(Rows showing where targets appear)
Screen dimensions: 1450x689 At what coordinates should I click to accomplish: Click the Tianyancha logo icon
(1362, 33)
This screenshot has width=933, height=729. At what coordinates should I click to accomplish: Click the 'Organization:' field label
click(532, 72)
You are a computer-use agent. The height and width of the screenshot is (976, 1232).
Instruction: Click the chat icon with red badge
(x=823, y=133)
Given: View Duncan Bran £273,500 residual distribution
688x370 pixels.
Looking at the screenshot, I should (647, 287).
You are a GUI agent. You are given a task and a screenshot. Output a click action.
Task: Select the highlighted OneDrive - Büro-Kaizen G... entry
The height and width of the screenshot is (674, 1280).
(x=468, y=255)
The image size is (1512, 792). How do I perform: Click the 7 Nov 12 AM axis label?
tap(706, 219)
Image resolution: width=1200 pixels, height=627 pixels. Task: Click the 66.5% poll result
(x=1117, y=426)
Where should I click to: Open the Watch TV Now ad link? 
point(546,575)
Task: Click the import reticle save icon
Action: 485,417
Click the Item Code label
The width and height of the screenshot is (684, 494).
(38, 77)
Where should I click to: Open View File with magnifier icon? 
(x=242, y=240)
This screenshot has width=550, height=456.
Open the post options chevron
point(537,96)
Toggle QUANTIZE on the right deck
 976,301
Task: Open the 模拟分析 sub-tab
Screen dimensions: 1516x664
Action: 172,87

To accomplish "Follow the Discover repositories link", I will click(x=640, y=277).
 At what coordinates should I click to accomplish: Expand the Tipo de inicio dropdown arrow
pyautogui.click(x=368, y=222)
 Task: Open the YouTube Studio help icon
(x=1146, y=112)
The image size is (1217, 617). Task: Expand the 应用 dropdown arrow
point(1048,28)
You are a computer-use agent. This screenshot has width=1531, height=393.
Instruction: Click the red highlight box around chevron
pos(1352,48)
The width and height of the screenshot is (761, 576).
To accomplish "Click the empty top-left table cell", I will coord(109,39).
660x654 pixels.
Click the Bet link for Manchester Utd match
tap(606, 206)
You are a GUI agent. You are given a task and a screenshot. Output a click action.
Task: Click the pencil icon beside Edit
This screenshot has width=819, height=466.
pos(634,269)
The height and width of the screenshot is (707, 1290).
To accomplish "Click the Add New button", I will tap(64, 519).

- _TASK REQUIREMENTS_
Can you lay out every line of the rows above as a Markdown table with the columns "No." and "Line", skipping any blank lines?

- _THE OUTPUT_
| No. | Line |
|---|---|
| 1 | Screen dimensions: 1450x689 At what coordinates should I click to accomplish: Click the Tianyancha logo icon |
| 2 | (1362, 33) |
| 3 | This screenshot has width=933, height=729. At what coordinates should I click to accomplish: Click the 'Organization:' field label |
| 4 | click(532, 72) |
| 5 | You are a computer-use agent. The height and width of the screenshot is (976, 1232). |
| 6 | Instruction: Click the chat icon with red badge |
| 7 | (x=823, y=133) |
| 8 | Given: View Duncan Bran £273,500 residual distribution |
| 9 | 688x370 pixels. |
| 10 | Looking at the screenshot, I should (647, 287). |
| 11 | You are a GUI agent. You are given a task and a screenshot. Output a click action. |
| 12 | Task: Select the highlighted OneDrive - Büro-Kaizen G... entry |
| 13 | The height and width of the screenshot is (674, 1280). |
| 14 | (x=468, y=255) |
| 15 | The image size is (1512, 792). How do I perform: Click the 7 Nov 12 AM axis label? |
| 16 | tap(706, 219) |
| 17 | Image resolution: width=1200 pixels, height=627 pixels. Task: Click the 66.5% poll result |
| 18 | (x=1117, y=426) |
| 19 | Where should I click to: Open the Watch TV Now ad link?  |
| 20 | point(546,575) |
| 21 | Task: Click the import reticle save icon |
| 22 | Action: 485,417 |
| 23 | Click the Item Code label |
| 24 | The width and height of the screenshot is (684, 494). |
| 25 | (38, 77) |
| 26 | Where should I click to: Open View File with magnifier icon?  |
| 27 | (x=242, y=240) |
| 28 | This screenshot has width=550, height=456. |
| 29 | Open the post options chevron |
| 30 | point(537,96) |
| 31 | Toggle QUANTIZE on the right deck |
| 32 |  976,301 |
| 33 | Task: Open the 模拟分析 sub-tab |
| 34 | Screen dimensions: 1516x664 |
| 35 | Action: 172,87 |
| 36 | To accomplish "Follow the Discover repositories link", I will click(x=640, y=277). |
| 37 |  At what coordinates should I click to accomplish: Expand the Tipo de inicio dropdown arrow |
| 38 | pyautogui.click(x=368, y=222) |
| 39 |  Task: Open the YouTube Studio help icon |
| 40 | (x=1146, y=112) |
| 41 | The image size is (1217, 617). Task: Expand the 应用 dropdown arrow |
| 42 | point(1048,28) |
| 43 | You are a computer-use agent. This screenshot has width=1531, height=393. |
| 44 | Instruction: Click the red highlight box around chevron |
| 45 | pos(1352,48) |
| 46 | The width and height of the screenshot is (761, 576). |
| 47 | To accomplish "Click the empty top-left table cell", I will coord(109,39). |
| 48 | 660x654 pixels. |
| 49 | Click the Bet link for Manchester Utd match |
| 50 | tap(606, 206) |
| 51 | You are a GUI agent. You are given a task and a screenshot. Output a click action. |
| 52 | Task: Click the pencil icon beside Edit |
| 53 | This screenshot has width=819, height=466. |
| 54 | pos(634,269) |
| 55 | The height and width of the screenshot is (707, 1290). |
| 56 | To accomplish "Click the Add New button", I will tap(64, 519). |